Edwin Booth, chairman and chief executive, who is also the great-great-grandson of the company’s founder, had previously warned that he had “no doubt” the rise in inflation would hit its sales and profits.
In its latest accounts, the company referred to the latest financial year as a period of “high inflationary pressures, high interest rates and cost of living challenges, albeit at reduced levels” when compared with the prior year.
• Grocery inflation rises for first time in more than a year
“Against this background we are pleased to report results above those planned at the beginning of the financial year thus providing a continued sustainable platform for future growth,” it said. “This was again achieved by staying true to our purpose through which we aim to inspire and nourish our customers’ desires for delicious food and drink.”
Dividends for the period were 6p a share, totalling £76,000, compared with 9p a share and £239,000 the year before. The directors recommended a final dividend to be paid of 9.5p a share, amounting to £119,000. No final dividend was paid the year before.
Since the end of its financial year, Booths transferred its loss-making Hale Barns store to Asda for £1.75 million.

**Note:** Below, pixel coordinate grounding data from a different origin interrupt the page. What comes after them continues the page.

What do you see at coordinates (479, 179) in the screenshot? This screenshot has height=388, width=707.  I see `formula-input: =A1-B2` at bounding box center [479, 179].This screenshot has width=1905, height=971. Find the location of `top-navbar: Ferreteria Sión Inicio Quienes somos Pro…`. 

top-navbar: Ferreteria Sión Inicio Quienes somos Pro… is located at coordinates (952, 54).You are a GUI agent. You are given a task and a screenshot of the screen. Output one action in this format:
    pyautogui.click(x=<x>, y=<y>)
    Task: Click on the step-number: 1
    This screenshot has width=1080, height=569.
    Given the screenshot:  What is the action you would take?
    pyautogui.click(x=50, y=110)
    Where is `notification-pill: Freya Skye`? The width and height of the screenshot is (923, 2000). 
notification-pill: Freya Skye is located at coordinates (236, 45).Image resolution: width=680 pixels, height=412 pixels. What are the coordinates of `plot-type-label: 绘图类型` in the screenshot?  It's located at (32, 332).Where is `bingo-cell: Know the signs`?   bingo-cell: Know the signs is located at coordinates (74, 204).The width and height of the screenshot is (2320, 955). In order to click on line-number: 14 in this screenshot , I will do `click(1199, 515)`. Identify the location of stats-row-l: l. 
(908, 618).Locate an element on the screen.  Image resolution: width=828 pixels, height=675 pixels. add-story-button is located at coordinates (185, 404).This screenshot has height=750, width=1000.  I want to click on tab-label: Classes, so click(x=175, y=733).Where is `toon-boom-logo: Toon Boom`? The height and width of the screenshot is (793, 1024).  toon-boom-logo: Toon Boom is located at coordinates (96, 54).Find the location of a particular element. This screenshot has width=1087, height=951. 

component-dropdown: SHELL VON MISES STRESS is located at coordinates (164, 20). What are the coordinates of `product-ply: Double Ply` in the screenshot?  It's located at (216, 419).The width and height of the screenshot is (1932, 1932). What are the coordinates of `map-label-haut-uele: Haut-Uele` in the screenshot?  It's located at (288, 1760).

Booths warned that it expected inflation, which although starting to fall, “will remain above the average, not least due to the effect of climatic conditions on the food supply chain. Interest rates have contributed to financing costs and we do not expect them to fall significantly over the remainder of the current financial year”.
Much to the delight of many of its customers, Booths became the first grocer in the UK to ditch almost all its self-checkout tills last November.
The upmarket retailer said it had been finding the machines to be “slow, unreliable and impersonal” and decided that “rather than artificial intelligence, we’re going for actual intelligence”.